DATA LISTING
•••••
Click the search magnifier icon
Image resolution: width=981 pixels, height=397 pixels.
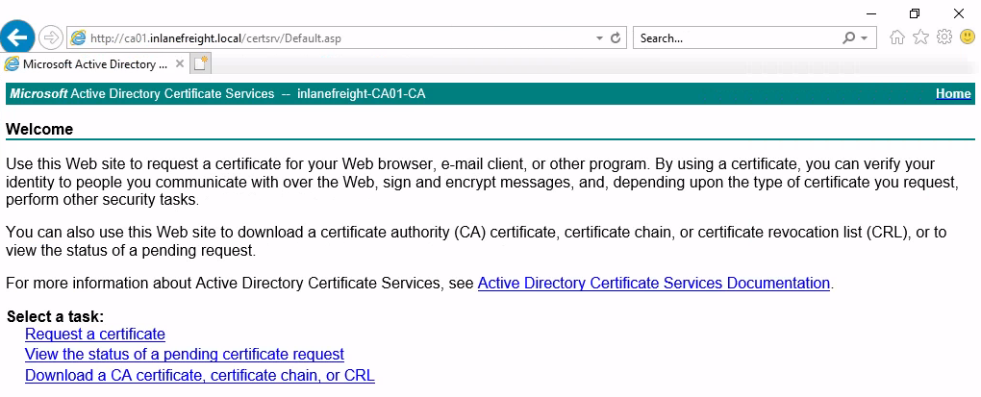(x=848, y=38)
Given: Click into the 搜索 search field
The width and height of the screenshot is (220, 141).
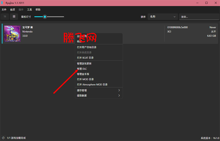Looking at the screenshot, I should tap(199, 17).
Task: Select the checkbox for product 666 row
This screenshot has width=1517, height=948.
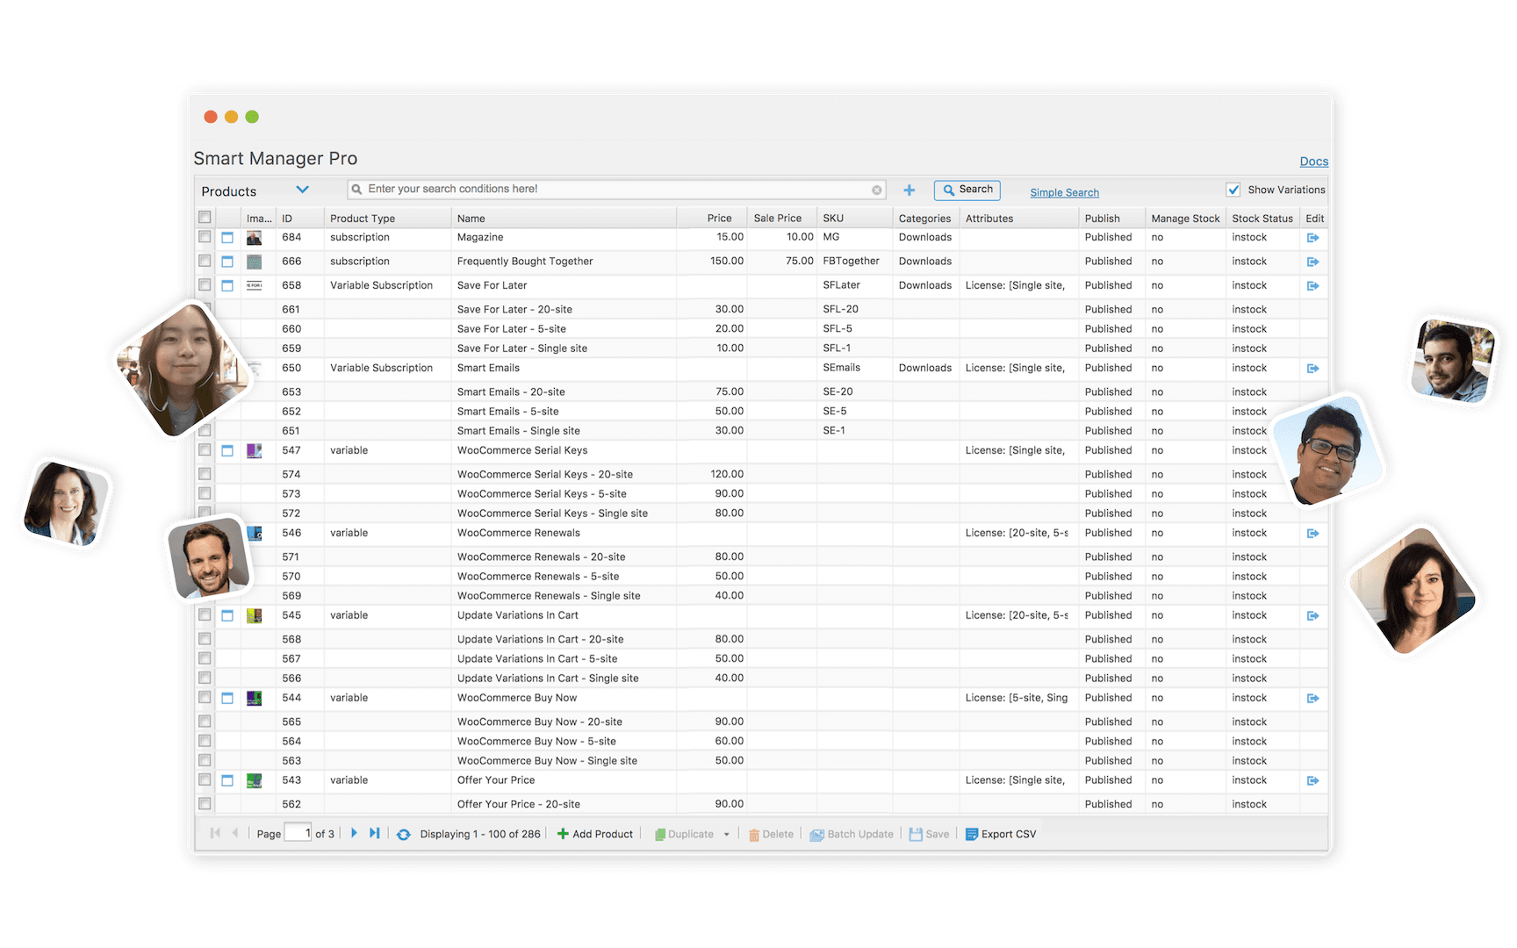Action: (x=205, y=262)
•••••
If a line in the records above holds the string "search", copy it out.

Click the search magnifier icon
Given: Click into the 搜索 search field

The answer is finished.